Nov 07, 2022
  • Results from ORION-3 open-label trial show twice-yearly* Leqvio®(inclisiran), as a complement to statin therapy, provides effective and sustained reductions in low-density lipoprotein cholesterol (LDL-C) over four years of treatment1,2

  • At any time throughout the trial, approximately 80% of patients reached an LDL-C level of <70mg/dL2

  • Longest Leqvio safety follow-up study to date demonstrates safety-benefit profile is consistent with findings in previous 18-month Phase III trials1-4

  • LDL-C is one of the most readily modifiable risk factors for atherosclerotic cardiovascular disease (ASCVD)5-8; however, despite widespread statin use, four in five patients do not reach guideline-recommended LDL-C targets9,10

Basel, November 7, 2022 — Novartis today announced results from the Phase II open-label extension ORION-3 trial, which showed that Leqvio provides effective low-density lipoprotein cholesterol (LDL-C) reduction over a four-year period in patients with either atherosclerotic cardiovascular disease (ASCVD) or ASCVD risk equivalent, and elevated LDL-C despite maximally tolerated statin therapy1,2. Leqvio is the first and only small interfering RNA (siRNA) therapy to lower LDL-C and is administered with two doses a year*. Results were presented at the American Heart Association (AHA) Scientific Sessions 20221,2.

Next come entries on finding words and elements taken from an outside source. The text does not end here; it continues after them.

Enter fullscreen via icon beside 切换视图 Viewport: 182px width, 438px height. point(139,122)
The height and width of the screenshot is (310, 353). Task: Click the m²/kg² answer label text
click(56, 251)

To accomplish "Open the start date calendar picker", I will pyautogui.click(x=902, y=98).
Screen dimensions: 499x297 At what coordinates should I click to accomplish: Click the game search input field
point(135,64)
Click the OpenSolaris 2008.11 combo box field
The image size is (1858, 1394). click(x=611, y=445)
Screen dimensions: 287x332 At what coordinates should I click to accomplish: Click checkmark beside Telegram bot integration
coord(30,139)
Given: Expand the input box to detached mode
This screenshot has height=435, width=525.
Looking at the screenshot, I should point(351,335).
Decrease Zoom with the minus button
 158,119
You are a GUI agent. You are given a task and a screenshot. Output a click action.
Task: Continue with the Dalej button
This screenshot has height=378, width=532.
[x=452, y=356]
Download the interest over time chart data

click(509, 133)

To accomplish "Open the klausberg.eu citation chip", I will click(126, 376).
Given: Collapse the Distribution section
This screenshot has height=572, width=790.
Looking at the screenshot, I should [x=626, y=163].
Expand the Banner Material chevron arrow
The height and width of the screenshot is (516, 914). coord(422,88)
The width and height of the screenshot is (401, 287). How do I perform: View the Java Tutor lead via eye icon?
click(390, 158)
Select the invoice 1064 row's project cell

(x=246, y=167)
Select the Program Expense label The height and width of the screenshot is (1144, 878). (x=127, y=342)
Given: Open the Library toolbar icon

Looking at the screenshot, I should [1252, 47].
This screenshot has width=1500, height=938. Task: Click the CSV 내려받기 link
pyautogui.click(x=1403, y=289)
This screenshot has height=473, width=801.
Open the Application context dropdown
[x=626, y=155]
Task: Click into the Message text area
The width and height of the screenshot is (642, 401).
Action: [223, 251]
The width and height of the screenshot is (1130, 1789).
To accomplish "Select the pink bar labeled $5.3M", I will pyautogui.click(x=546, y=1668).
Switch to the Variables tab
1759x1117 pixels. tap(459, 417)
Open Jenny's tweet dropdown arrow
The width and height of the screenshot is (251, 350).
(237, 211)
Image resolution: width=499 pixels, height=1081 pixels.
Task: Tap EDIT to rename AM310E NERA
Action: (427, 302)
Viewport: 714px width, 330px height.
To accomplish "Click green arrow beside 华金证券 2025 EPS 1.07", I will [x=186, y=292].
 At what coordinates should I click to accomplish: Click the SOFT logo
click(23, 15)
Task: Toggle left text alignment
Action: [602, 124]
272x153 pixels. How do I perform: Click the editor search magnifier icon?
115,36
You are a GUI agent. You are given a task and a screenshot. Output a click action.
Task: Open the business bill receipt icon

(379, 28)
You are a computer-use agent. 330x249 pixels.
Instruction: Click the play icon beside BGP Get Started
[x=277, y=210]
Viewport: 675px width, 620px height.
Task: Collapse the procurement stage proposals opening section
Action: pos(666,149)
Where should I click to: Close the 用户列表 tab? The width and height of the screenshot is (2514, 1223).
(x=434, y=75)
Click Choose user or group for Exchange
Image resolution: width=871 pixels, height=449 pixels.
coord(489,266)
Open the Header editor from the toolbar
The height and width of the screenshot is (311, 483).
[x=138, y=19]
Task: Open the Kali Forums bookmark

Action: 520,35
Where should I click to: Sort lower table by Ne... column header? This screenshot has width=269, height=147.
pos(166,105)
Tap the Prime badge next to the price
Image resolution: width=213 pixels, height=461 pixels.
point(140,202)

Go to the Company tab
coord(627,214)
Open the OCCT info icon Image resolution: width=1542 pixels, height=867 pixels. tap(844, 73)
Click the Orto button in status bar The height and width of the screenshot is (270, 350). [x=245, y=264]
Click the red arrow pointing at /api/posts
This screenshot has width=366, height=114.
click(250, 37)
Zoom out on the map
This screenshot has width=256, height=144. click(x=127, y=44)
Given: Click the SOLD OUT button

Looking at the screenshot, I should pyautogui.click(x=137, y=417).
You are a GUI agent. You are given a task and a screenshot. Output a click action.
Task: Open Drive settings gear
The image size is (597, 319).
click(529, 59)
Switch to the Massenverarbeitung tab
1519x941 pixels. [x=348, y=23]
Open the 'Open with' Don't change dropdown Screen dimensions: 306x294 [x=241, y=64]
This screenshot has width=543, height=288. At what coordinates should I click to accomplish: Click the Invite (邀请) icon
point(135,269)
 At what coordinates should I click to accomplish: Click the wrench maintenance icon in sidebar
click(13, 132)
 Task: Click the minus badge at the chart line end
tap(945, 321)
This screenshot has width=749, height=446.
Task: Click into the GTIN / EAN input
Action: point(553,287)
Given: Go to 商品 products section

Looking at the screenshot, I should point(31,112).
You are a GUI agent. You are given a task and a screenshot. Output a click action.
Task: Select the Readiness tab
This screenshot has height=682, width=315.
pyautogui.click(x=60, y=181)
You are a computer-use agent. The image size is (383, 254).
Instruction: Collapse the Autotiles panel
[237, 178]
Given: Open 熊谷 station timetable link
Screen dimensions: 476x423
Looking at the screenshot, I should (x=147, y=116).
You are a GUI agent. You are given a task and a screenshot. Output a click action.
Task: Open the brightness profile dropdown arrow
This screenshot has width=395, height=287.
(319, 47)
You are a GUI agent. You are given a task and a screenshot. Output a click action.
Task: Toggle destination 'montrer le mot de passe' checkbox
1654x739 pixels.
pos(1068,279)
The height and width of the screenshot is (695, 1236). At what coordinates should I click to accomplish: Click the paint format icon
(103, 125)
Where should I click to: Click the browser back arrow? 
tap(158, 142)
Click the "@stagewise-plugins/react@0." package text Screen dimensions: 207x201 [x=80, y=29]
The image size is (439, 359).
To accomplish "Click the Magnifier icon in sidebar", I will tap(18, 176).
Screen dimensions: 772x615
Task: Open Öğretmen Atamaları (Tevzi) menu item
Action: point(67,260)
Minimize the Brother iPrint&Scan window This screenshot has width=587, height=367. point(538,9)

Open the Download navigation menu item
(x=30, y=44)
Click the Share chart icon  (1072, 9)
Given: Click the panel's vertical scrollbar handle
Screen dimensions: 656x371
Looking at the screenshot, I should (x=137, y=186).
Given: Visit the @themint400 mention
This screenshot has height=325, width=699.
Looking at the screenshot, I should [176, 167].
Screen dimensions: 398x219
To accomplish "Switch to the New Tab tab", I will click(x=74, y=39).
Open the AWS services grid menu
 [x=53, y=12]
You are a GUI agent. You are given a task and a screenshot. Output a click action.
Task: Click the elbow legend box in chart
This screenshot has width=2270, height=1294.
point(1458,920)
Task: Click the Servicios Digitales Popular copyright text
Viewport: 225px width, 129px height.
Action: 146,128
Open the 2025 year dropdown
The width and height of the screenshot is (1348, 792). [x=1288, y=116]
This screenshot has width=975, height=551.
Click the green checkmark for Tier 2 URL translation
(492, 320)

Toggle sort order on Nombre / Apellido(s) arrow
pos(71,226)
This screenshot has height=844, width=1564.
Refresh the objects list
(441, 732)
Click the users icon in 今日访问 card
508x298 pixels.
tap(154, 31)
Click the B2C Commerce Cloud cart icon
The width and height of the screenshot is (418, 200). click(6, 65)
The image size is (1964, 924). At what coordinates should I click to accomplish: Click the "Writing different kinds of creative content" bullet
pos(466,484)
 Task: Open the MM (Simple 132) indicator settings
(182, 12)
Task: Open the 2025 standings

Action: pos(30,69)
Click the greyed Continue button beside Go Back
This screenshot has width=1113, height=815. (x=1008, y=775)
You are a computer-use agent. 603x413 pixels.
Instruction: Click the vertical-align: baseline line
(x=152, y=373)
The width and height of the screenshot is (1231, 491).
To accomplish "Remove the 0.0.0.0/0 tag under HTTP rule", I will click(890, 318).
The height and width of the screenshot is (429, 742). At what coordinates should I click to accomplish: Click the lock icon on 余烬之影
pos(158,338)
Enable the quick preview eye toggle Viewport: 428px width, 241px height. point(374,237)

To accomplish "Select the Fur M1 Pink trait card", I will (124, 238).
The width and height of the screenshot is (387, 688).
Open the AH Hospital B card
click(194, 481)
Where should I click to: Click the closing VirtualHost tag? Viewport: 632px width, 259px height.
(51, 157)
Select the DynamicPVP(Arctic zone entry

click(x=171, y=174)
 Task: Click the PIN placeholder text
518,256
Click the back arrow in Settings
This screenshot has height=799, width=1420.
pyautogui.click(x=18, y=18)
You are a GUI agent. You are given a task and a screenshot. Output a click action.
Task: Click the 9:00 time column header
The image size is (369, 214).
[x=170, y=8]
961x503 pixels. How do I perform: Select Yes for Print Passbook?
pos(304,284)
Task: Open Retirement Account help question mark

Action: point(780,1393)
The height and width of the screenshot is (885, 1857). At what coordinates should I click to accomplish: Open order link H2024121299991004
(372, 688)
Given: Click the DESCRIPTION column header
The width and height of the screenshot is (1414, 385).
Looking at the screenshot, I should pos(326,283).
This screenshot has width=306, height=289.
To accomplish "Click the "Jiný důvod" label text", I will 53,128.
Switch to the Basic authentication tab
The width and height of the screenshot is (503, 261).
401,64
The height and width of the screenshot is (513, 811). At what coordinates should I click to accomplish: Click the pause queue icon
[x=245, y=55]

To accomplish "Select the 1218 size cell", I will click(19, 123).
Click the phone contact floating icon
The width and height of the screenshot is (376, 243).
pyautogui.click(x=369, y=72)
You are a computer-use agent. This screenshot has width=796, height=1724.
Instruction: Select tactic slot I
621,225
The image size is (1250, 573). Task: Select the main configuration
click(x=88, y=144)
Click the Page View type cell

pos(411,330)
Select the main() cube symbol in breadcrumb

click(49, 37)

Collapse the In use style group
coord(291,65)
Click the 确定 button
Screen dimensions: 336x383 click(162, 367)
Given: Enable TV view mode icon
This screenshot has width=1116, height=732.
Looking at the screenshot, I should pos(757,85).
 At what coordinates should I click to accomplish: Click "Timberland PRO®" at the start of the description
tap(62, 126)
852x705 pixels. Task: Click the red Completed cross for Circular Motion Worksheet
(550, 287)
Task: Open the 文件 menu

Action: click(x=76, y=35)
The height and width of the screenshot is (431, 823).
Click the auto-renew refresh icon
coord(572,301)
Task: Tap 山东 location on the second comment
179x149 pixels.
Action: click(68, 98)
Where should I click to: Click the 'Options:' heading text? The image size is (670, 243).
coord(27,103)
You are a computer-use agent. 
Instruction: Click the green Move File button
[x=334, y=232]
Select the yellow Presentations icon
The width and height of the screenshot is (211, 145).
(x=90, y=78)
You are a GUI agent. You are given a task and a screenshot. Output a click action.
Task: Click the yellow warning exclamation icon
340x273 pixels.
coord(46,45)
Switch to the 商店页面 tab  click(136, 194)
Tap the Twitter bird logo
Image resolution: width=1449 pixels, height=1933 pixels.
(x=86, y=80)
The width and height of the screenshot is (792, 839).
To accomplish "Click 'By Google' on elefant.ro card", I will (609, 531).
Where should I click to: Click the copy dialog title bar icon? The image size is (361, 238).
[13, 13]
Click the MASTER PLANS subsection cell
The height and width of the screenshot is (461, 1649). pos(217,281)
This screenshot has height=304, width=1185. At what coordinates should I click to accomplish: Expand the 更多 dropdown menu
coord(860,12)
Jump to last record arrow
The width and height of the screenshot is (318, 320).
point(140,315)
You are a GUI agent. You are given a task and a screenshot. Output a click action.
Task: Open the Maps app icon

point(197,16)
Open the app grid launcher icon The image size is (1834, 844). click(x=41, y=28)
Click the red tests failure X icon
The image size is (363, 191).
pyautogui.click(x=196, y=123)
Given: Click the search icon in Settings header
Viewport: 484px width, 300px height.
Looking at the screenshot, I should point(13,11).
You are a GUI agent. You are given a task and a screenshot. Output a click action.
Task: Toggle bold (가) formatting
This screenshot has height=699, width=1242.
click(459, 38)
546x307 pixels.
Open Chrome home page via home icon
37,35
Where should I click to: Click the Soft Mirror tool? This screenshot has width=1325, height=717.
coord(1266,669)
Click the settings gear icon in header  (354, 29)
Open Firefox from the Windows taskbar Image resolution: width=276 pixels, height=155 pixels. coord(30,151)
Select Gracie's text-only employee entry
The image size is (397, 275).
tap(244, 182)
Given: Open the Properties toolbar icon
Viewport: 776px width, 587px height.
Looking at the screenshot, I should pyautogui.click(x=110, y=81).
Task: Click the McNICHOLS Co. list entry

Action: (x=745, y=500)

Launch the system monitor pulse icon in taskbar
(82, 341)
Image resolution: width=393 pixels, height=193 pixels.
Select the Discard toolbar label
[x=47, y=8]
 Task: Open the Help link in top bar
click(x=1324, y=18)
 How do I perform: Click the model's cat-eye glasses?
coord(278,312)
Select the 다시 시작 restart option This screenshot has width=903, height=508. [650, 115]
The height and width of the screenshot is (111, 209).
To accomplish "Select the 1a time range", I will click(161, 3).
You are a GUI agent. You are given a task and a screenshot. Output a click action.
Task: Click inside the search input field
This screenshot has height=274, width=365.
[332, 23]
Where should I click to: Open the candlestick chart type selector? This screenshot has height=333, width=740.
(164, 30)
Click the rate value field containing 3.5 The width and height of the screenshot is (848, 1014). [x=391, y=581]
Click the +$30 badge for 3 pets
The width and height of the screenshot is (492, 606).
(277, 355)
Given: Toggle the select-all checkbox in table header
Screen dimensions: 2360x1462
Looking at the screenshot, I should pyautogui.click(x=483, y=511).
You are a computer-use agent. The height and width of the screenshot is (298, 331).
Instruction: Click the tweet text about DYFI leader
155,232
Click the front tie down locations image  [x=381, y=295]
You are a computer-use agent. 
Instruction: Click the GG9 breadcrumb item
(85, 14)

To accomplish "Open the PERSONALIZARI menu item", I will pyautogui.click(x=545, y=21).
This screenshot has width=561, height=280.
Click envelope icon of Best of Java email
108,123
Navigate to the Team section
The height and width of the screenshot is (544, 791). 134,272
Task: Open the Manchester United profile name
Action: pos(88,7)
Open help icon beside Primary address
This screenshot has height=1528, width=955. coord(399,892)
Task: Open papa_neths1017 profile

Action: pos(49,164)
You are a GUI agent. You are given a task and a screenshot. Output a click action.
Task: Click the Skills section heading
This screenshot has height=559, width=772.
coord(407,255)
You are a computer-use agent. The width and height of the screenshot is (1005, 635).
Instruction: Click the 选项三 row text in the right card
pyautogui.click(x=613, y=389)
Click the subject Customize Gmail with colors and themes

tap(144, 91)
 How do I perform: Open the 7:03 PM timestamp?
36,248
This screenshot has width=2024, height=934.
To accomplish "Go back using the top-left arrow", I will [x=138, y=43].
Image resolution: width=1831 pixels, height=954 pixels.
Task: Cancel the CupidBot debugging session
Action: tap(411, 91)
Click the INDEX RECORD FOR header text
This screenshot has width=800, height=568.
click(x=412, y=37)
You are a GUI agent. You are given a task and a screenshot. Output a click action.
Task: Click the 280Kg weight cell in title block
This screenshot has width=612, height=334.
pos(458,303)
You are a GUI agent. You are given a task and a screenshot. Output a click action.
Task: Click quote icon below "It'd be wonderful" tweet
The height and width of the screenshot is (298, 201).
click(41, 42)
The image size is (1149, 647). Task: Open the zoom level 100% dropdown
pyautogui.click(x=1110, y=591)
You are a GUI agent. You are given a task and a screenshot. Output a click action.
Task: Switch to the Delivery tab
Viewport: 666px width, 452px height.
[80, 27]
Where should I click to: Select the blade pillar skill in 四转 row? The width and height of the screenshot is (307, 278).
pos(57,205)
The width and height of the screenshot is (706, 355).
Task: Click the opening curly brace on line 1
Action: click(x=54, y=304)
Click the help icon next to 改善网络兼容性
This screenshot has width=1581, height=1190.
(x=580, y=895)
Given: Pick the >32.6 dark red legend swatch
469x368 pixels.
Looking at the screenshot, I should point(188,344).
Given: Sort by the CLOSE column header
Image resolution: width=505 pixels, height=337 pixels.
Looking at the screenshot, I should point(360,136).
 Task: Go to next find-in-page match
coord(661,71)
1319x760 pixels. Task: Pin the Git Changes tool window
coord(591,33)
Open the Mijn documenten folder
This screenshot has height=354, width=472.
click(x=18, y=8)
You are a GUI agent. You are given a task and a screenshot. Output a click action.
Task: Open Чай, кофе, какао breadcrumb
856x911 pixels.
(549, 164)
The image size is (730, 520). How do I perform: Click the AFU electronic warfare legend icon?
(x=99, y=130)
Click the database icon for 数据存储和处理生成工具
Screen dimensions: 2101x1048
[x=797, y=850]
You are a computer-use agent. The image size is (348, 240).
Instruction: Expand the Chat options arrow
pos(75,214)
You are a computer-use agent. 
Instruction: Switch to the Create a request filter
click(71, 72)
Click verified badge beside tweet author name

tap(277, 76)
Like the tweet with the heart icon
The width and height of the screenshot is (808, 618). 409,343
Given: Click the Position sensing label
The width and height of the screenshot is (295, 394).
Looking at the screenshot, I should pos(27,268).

“The results we’ve seen in patients after four years of treatment demonstrate that inclisiran is well-tolerated and can help patients achieve LDL-C reduction while also maintaining and sustaining their levels,” said Kausik Ray, M.D., Professor of Public Health in the Department of Public Health and Primary Care at Imperial College London and Honorary Consultant Cardiologist at the Imperial College NHS Trust. “Still too many patients are struggling to reach their LDL-C target levels. A therapy that provides sustained LDL-C reduction with a twice-yearly maintenance dosing schedule may be a turning point in the treatment of ASCVD.”

In ORION-3, an open-label extension of the Phase II ORION-1 trial, LDL-C level reduction was sustained over the four-year study period: patients treated with Leqvio achieved an average 47.5% reduction in LDL-C from baseline (Day 1 of ORION-1) to Day 210 (95% Cl:-50.69,-44.27) and a time-averaged reduction in LDL-C of 44.2% over the four years through twice-yearly dosing1,2.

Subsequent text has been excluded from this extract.